La nivelación está dentro de la fórmula
El IFS estima que sustituir acuerdos actuales en el norte y Midlands requeriría aproximadamente entre el 6% y el 9% de la recaudación local de renta; en Londres bastaría menos del 1%. La recaudación por persona sería más de 3,5 veces mayor en el Gran Londres que en West Midlands.
Un porcentaje uniforme expondría a zonas débiles a una base menor y volátil. Nivelar según necesidad protege capacidad, pero reduce el premio marginal al crecimiento. El diseño puede moderar el conflicto, no eliminarlo.
También importa la forma: una cuota fija de toda la recaudación beneficia más el incremento de renta de contribuyentes del tipo máximo. Asignar puntos iguales de cada tramo reduciría sesgo y volatilidad. La fórmula decide si se premia atraer rentas altas, elevar salarios amplios o desarrollar inmuebles.
El Green Book pasa del presente al potencial
El discurso de John Healey introdujo análisis de potencial económico y prometió orientar mejor instituciones financieras públicas respaldadas por 200.000 millones de libras. Una declaración parlamentaria vinculó el enfoque a cambios en el Green Book.
Puede corregir un círculo: las zonas productivas presentan mejores casos porque ya tienen demanda e infraestructura. Invertir sólo según producción actual perpetúa la geografía. Valorar potencial permite financiar la eliminación de una restricción concreta.

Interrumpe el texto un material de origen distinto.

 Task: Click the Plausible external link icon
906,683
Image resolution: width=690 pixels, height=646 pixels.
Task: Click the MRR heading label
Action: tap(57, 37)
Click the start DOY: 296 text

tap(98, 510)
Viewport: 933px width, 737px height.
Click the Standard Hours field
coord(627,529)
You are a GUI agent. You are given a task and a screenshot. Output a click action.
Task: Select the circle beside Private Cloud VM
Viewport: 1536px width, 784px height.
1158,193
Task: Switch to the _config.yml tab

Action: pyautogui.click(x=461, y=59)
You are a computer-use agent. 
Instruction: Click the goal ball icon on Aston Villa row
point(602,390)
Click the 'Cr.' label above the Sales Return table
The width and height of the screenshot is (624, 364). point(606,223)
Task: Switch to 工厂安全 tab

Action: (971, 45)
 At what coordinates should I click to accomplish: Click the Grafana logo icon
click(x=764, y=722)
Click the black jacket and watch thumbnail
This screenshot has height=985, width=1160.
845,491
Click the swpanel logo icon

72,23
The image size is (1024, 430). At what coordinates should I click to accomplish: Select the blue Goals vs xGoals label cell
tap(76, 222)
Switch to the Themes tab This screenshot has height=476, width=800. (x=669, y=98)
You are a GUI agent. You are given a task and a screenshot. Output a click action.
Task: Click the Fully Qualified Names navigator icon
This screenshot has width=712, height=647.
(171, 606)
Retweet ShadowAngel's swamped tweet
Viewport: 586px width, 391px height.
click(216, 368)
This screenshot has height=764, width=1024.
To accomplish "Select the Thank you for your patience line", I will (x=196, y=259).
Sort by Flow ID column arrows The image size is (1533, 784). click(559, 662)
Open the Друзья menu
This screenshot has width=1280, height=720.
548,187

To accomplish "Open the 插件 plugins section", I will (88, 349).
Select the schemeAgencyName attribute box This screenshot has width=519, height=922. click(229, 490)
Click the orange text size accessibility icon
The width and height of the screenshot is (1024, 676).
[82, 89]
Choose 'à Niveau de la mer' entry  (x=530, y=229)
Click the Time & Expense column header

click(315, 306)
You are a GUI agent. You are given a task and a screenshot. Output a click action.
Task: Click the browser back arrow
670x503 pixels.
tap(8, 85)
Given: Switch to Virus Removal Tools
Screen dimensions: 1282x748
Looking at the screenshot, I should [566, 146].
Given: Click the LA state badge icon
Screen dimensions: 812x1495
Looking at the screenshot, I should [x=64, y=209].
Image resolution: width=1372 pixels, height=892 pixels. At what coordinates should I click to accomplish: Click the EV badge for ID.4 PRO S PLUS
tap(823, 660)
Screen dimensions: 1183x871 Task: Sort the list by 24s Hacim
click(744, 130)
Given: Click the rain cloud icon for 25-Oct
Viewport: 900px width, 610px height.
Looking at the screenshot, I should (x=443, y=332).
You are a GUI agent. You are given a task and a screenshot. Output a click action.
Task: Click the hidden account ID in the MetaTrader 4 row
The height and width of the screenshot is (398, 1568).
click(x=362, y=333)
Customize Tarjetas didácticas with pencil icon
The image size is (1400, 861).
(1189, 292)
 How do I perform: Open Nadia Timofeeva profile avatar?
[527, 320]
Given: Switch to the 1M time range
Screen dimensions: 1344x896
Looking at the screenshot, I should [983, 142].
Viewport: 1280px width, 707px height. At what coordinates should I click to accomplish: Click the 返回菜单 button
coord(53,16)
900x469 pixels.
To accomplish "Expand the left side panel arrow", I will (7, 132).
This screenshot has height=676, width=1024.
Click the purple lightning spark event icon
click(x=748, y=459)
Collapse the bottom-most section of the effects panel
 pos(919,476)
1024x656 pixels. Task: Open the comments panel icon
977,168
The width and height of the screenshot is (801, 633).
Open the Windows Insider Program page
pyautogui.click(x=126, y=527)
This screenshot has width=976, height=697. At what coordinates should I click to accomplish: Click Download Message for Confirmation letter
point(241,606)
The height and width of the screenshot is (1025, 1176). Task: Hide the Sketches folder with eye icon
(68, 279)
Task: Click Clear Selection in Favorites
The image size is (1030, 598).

El peligro es sustituir un sesgo medible por optimismo discrecional. Hace falta contrafactual, institución ejecutora, calendario y separación entre actividad nueva y relocalización. El respaldo de 200.000 millones no es una nueva bolsa única, y alinear prioridades no prueba adicionalidad.
El resultado importante es la producción adicional
Los datos regionales de ONS situaron en 2023 la producción por hora de Londres un 28,5% sobre la media y la del Sudeste un 7,7% por encima. El resto quedó por debajo; West Midlands, East Midlands y Nordeste rondaron un 15% menos. ONS advierte de volatilidad y revisiones.
El mejor argumento a favor es la información: los alcaldes observan cuellos locales y coordinan transporte, vivienda y formación donde contratan las empresas. Incluso un vínculo imperfecto puede mejorar rendición de cuentas.
El próximo Presupuesto debe concretar cuotas, bases, nivelación, seguro ante recesiones y tratamiento de municipios con retención previa. Después deben medirse inversión privada, salarios reales, empleo, viajes y creación empresarial frente a comparables, no sólo recaudación. La política ganará credibilidad si las mejoras sobreviven al ciclo nacional y no se restan a vecinos. La perderá si las bases ricas se escapan, la volatilidad fuerza recortes o la evaluación se convierte en catálogo de potencial sin probar. La descentralización cambia el premio; las reglas deciden si crea producción nacional adicional.